GIVEN TEXT →

───

If you take a look at slides 37 to 39 here, the DICE developers suggest to group multiple command buffers in jobs and only handle synchronization between these jobs instead of between individual command buffers.

There are two things in Vulkan that are analog to jobs:

  • It is strongly encouraged to submit multiple command buffers at once, because submitting has a fixed overhead. You can only submit to queues one by one, so the group of command buffers that you submit could be considered like a “job”.
  • Vulkan has primary and secondary command buffers. Primary command buffers can call secondary command buffers. It is possible to create many secondary command buffers and few big primary command buffers, in which case each primary command buffer is similar to a “job”. This is something that only exists in Vulkan as far as I know.

This leads me to a new idea, which is to use two levels in the synchronization process.

───

WRITTEN EXERCISE → Continue the discussion of grouping Vulkan command buffers into jobs from its last sentence, explaining the two-level synchronization idea it introduces.

DATASET EXCERPT →
───

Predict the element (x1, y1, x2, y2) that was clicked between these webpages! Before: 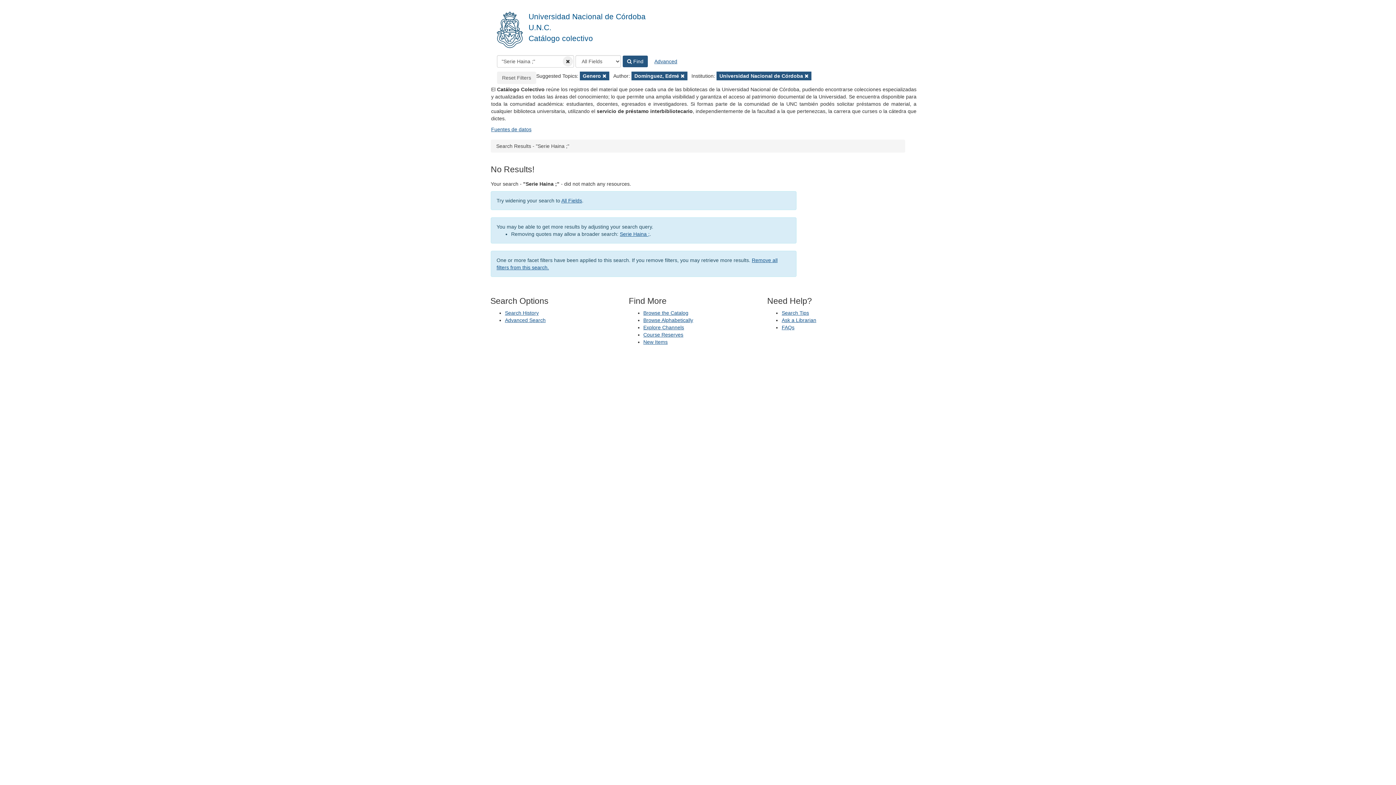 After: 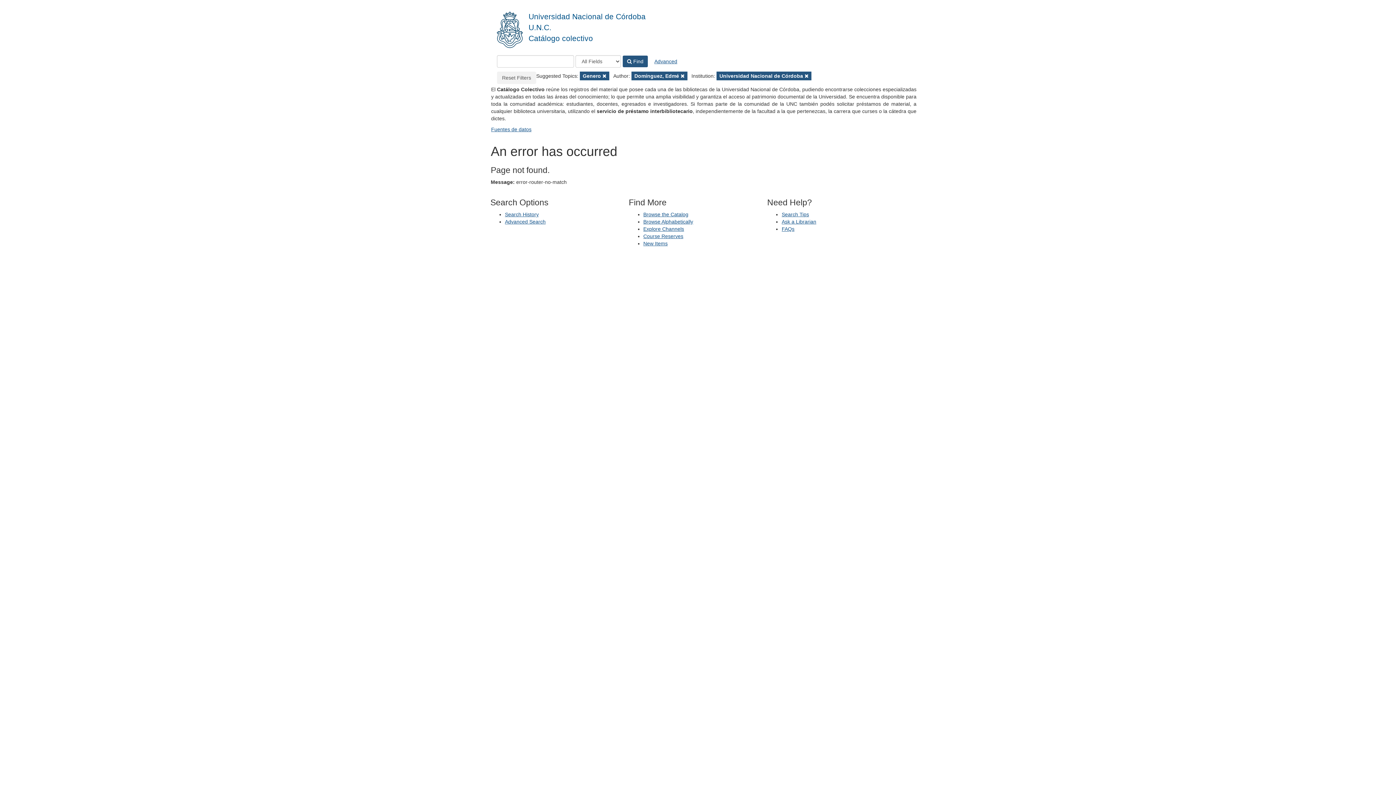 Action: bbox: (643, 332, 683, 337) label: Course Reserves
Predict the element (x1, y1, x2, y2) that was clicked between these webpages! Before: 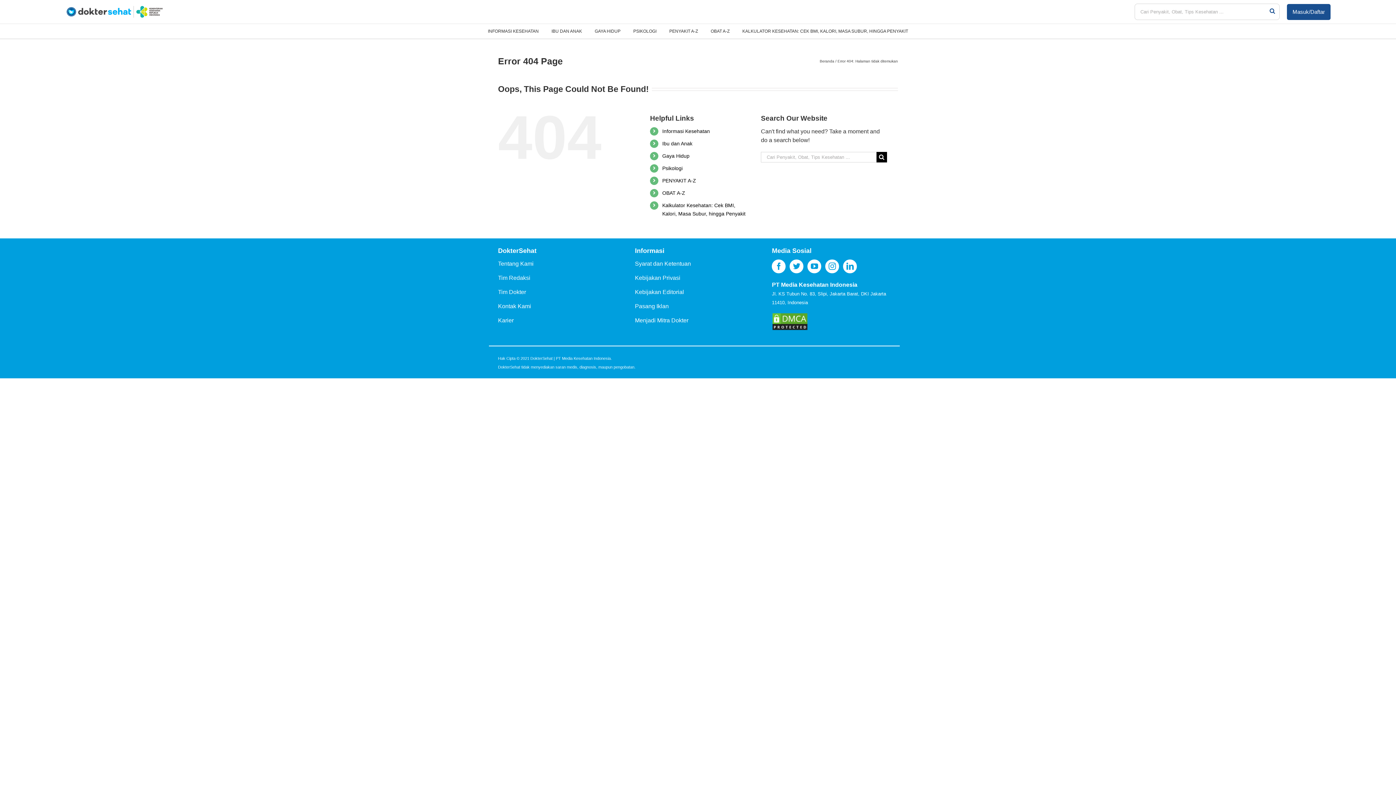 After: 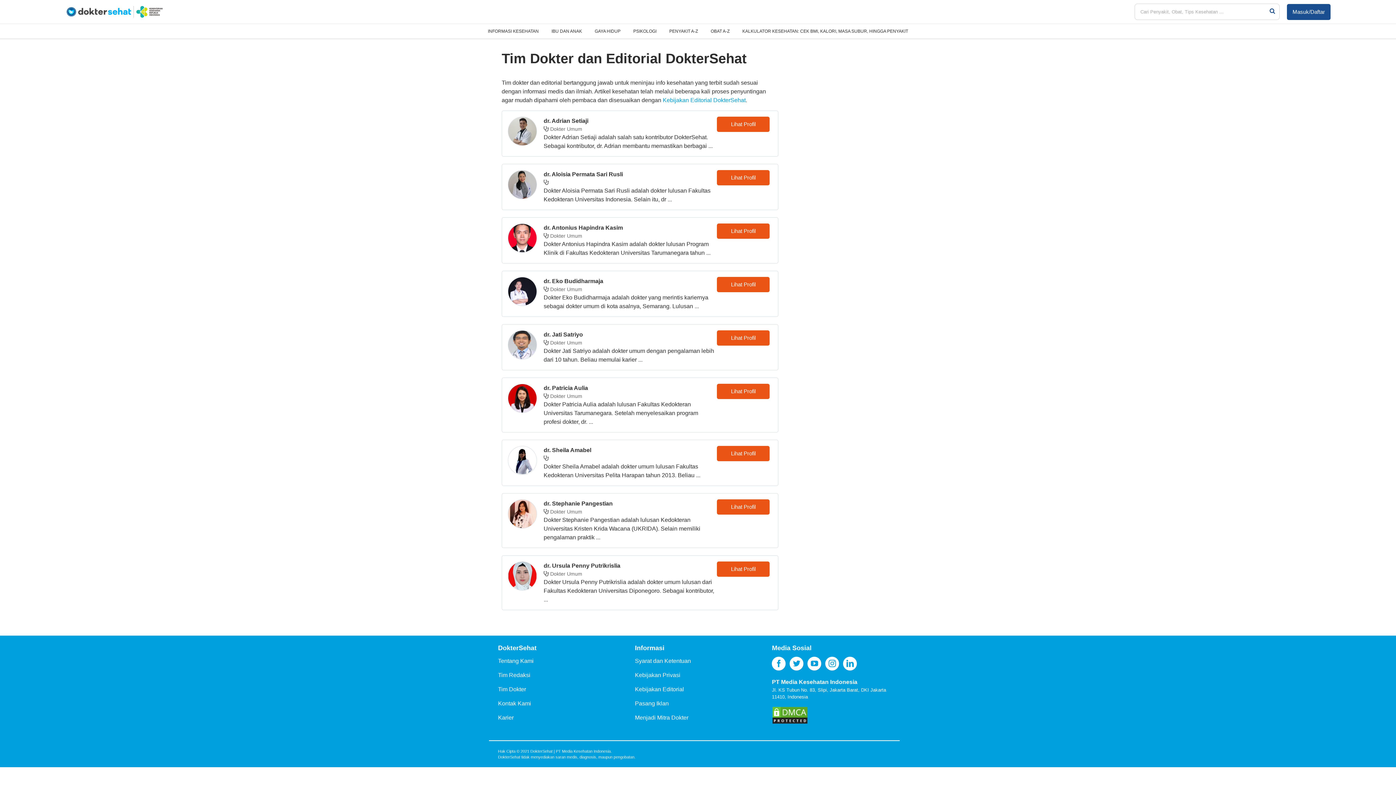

───

EXERCISE RESULT →
If the wrapper knows in advance the list of command buffers that are going to be be used in a “job” (either when submitting several CBs at once or by creating a primary CB that calls multiple CBs), it can create semaphores in the most optimized fashion. Then it can handle synchronization between “jobs” (ie. submissions or primary command buffers) in a different way, like ideas #3 or #4 which are now less cumbersome.

With this design, instead of having lots of small tasks that need to synchronize with each other, you’d have few big tasks that don’t interact with each other.


#7

Expanding on that.

The reason why you need 4 semaphores instead of 2 is if you want the reads to be able to overlap.
However if you accept to do the reads one by one, you can make each read signal a semaphore that is then waited upon by the next read. Then only one semaphore per queue is needed.

Which means that you can have an equivalent of an RwLock with just one semaphore per queue per resource, if you accept a performance loss between sequences of reads.

But if we use that job-based design where you have big chunks of tasks instead of small ones, this performance cost is probably totally acceptable.


#8

New idea.

Each queue has a semaphore dedicated to preventing jobs submitted to the same queue from overlapping. Each job submitted to a queue both waits and signals the semaphore of that queue.

In addition to this, each job submission would signal one individual semaphore for each possible other queue.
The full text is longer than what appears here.